Not saying this idea is ready for implementation but maybe thinking along these lines might lead to a general improvement: Whenever stuff is coming in via environment it is not 100% sure where the info is coming from. So if we would optionally mark config coming via environment we would be able to make messages more targeting. Or if the config came in via some unforeseen path we might as well spot that easier.

Was thinking something like ... SBD_WATCHDOG_DEV=sysconfig:/dev/watchdog SBD_MAX_STARTUP_DELAY=systemd-unit-TimeoutStartSec:30s

Implementation wise that approach would just require some string-filtering done on all environment-variables. Everything else can be done over time.

wenningerk avatar Oct 07 '19 13:10 wenningerk

Have you considered putting the shared bits in a private C library, and doing the pre-start script in C?

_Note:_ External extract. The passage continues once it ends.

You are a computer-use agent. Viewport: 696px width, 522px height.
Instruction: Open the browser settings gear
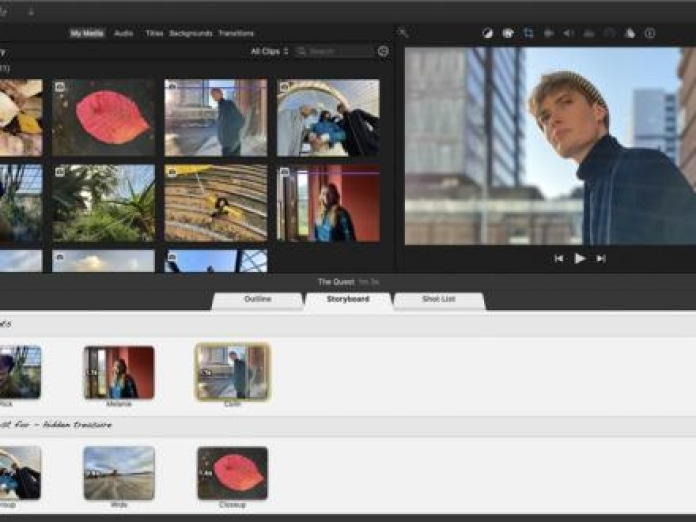tap(383, 51)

kgaillot avatar Oct 07 '19 15:10 kgaillot

Have you considered putting the shared bits in a private C library, and doing the pre-start script in C?

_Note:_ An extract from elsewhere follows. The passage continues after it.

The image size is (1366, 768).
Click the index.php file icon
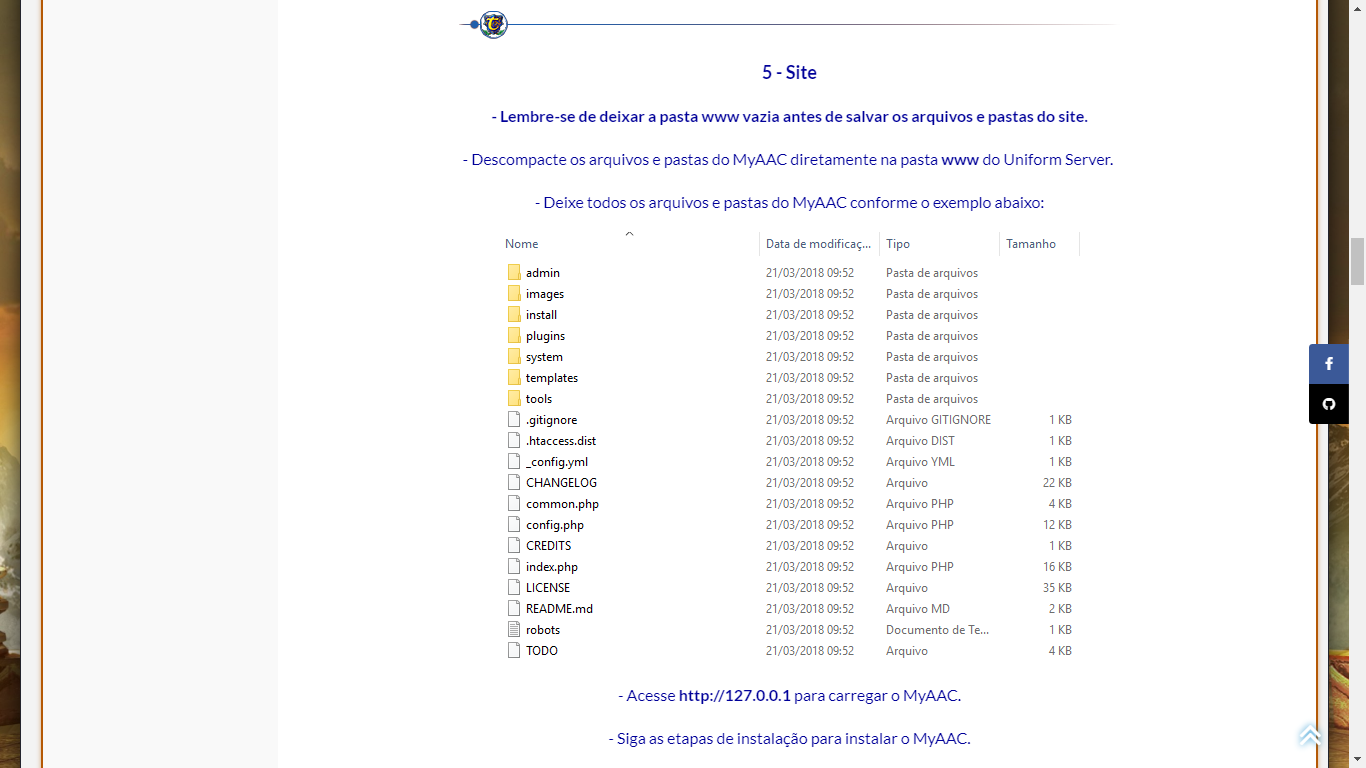514,567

Hmm ... interesting idea. We could probably do a split that keeps the systemd-library-dependencies out of the basic sbd code base. But if we still call it as pre-start some parts like opening the disks for getting the timeouts from the headers would still have to be done twice. So when splitting that out I wouldn't go with a pre-start after all. Just start and bail out. The environment (systemd) - specific code would go into a library and the environment-specific messages as well. The library would get an interface that could potentially be used for other startup-environments as well. Called as cmdline-tool sbd would get an additional command like 'consistency-check' that would do more or less the same as 'watch' but instead of daemonizing exit with success. If somebody really wants to he might still be using that as pre-start.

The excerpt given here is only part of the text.